Call for Papers - 2026

The Common Good in our Common Home: 
World Christianity, Earth Community, and the Realm of God

Christian communities have proclaimed God’s desire for the Reign of God in many ways, often with human unity as a constitutive element. The North American Academy of Ecumenists seeks paper proposals for its Fall conference, to be held at Princeton Theological Seminary from September 25–27, 2026 exploring the relationship of Christian unity to central theological, social, and ecological questions of our time. 

In the patristic period, the church was sometimes conceived as the Oecumenica, the household of faith spanning the inhabited world. In taking on that name, the contemporary ecumenical movement seeks to restore communion between divided ecclesial communities. This oecumenica has been described as having three parts: the church, humanity, and creation. All of these are grounded in the idea of the common good of the people of God. We seek papers that engage with one or more of these ideas broadly and ask how Christians live into these realities or how scholars study them today.

  1. In the contemporary academy, studies of world Christianity have proliferated and changed how scholars have studied the church in the world. What new directions in understanding world Christianity should be centered in the field, or what visions and communities are being ignored? How do accounts of the church in the world shape our understanding of the common good of all people and the wellbeing of the earth? How do studies of the local and the global (to the extent that it can be studied) relate?

  2. Ecumenics seeks to understand unity and division. How are these visions of unity molded by and for political, social and cultural situations, and in relationship to ecological and communal realities? How do varieties of Christian nationalism limit the reach of God’s reign or connect it to particular states? What happens when Christians are formally united with each other in one church, but politically or socially divided from each other by legal or cultural realities? How have conversations about unity changed in response to history of change since the advent of the modern ecumenical movement?

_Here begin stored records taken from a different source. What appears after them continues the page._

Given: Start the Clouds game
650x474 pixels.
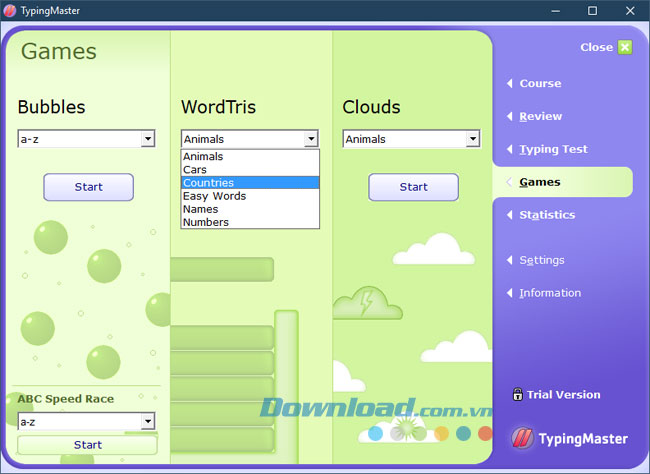Looking at the screenshot, I should (x=413, y=187).
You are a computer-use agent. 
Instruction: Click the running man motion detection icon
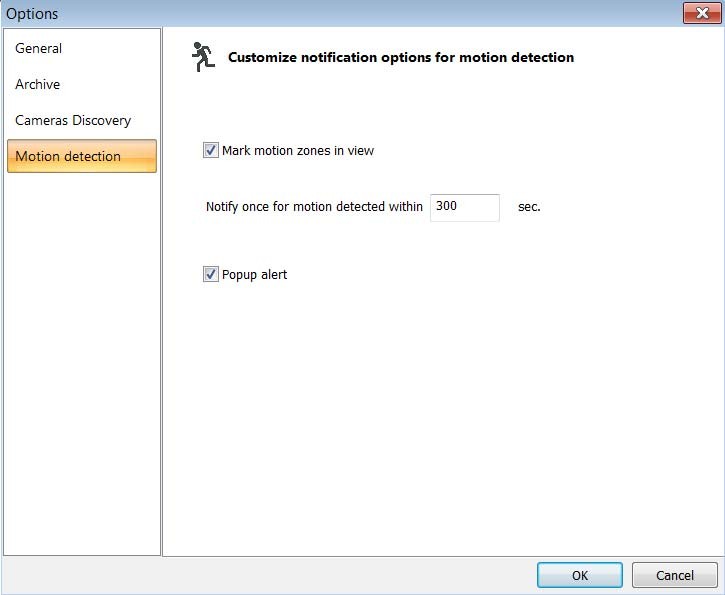pos(203,57)
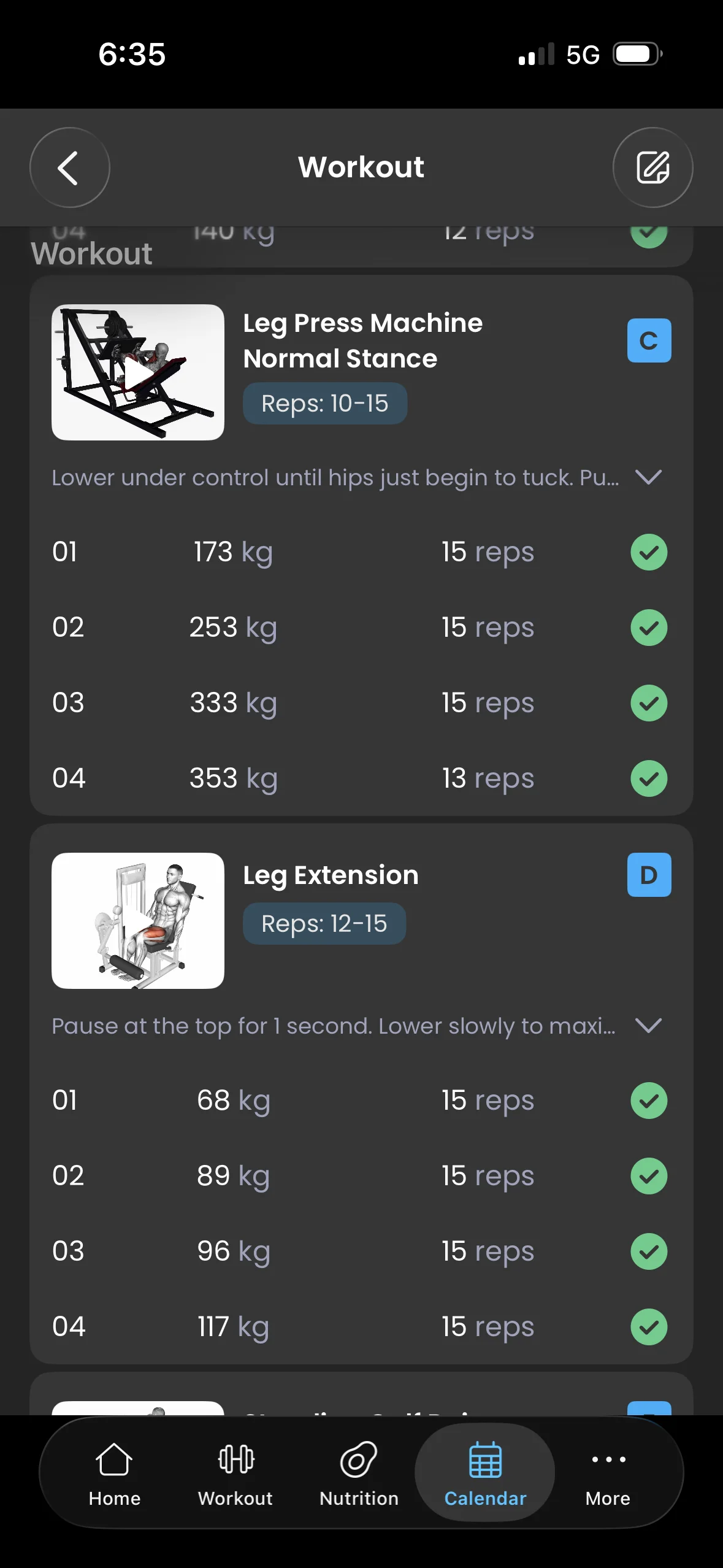This screenshot has width=723, height=1568.
Task: Open the edit workout pencil icon
Action: tap(652, 167)
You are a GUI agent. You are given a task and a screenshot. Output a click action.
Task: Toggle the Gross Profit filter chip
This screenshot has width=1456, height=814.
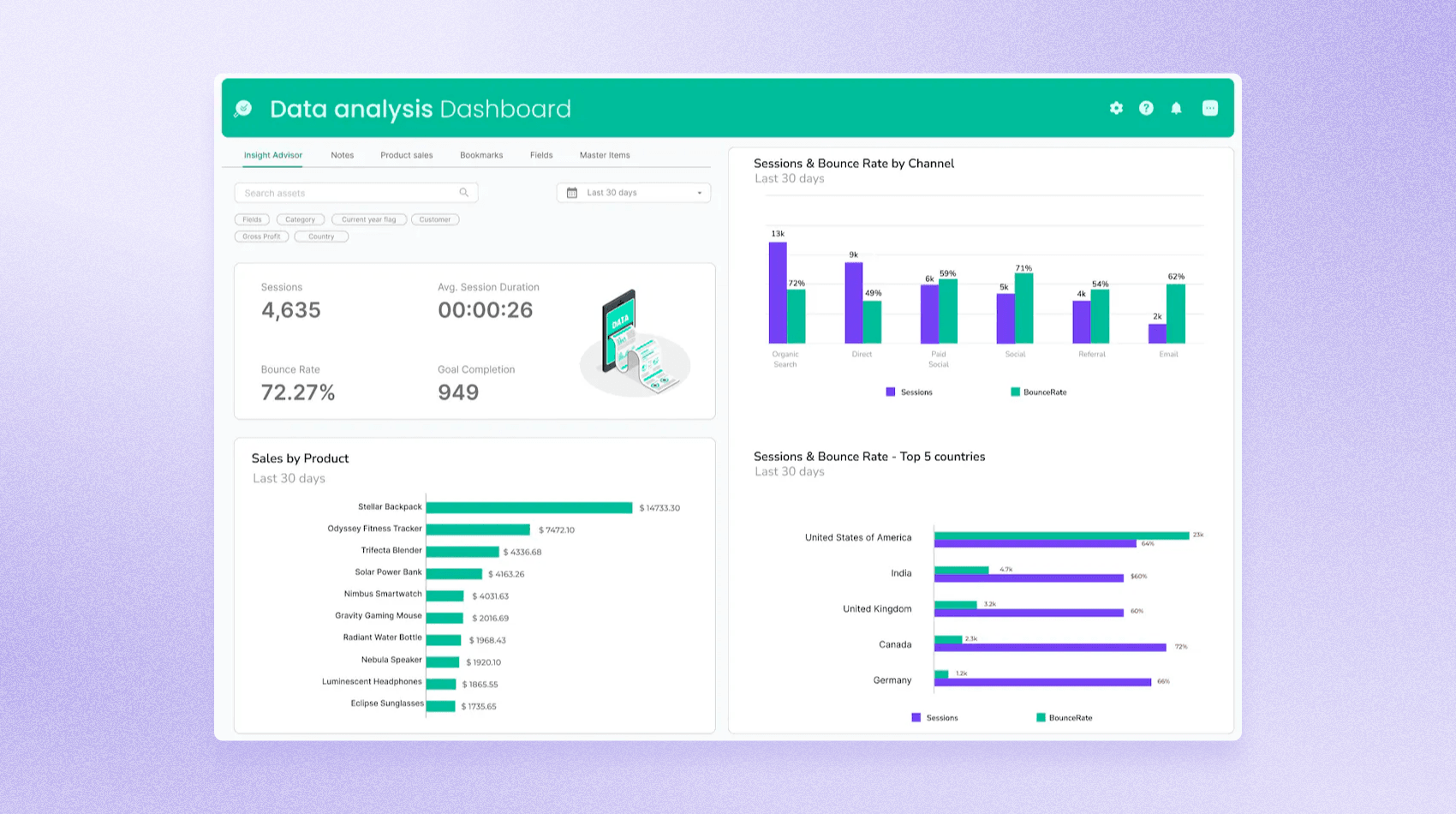click(x=261, y=236)
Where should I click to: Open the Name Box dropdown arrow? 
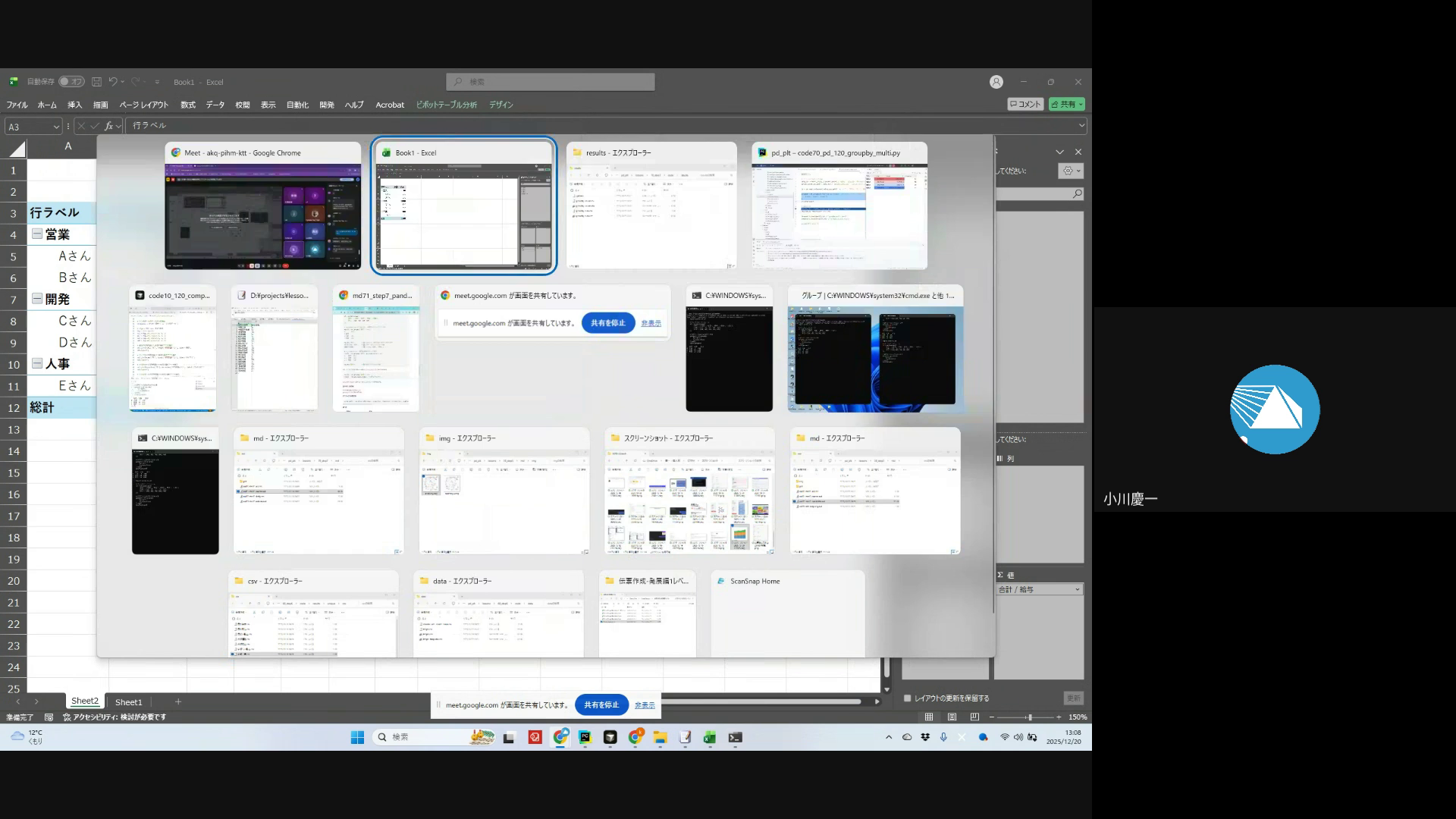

  3. Ecotheology centers a global account of the common good, includes the good of other-than-human beings, and centers the systems and structures in which humans live. How can ecotheology contribute to understanding the Christian oecumenica? How can ecumenical theology contribute to (or impede) ecotheology? What can it learn from non-Christian traditions and knowledges, including Indigenous notions of "buen vivir"?

By June 15, 2026, please send a proposed paper abstract of 300–500 words by email to submissions@ecumenists.org, along with a current CV. Limited scholarships are available for students, religious, contingent faculty, and others of limited means. To apply for scholarship support, please include with your proposal a brief statement of financial need and other sources of funding available to you. Conference format will be hybrid, allowing for remote attendance of paper sessions. Registration will open in mid-summer.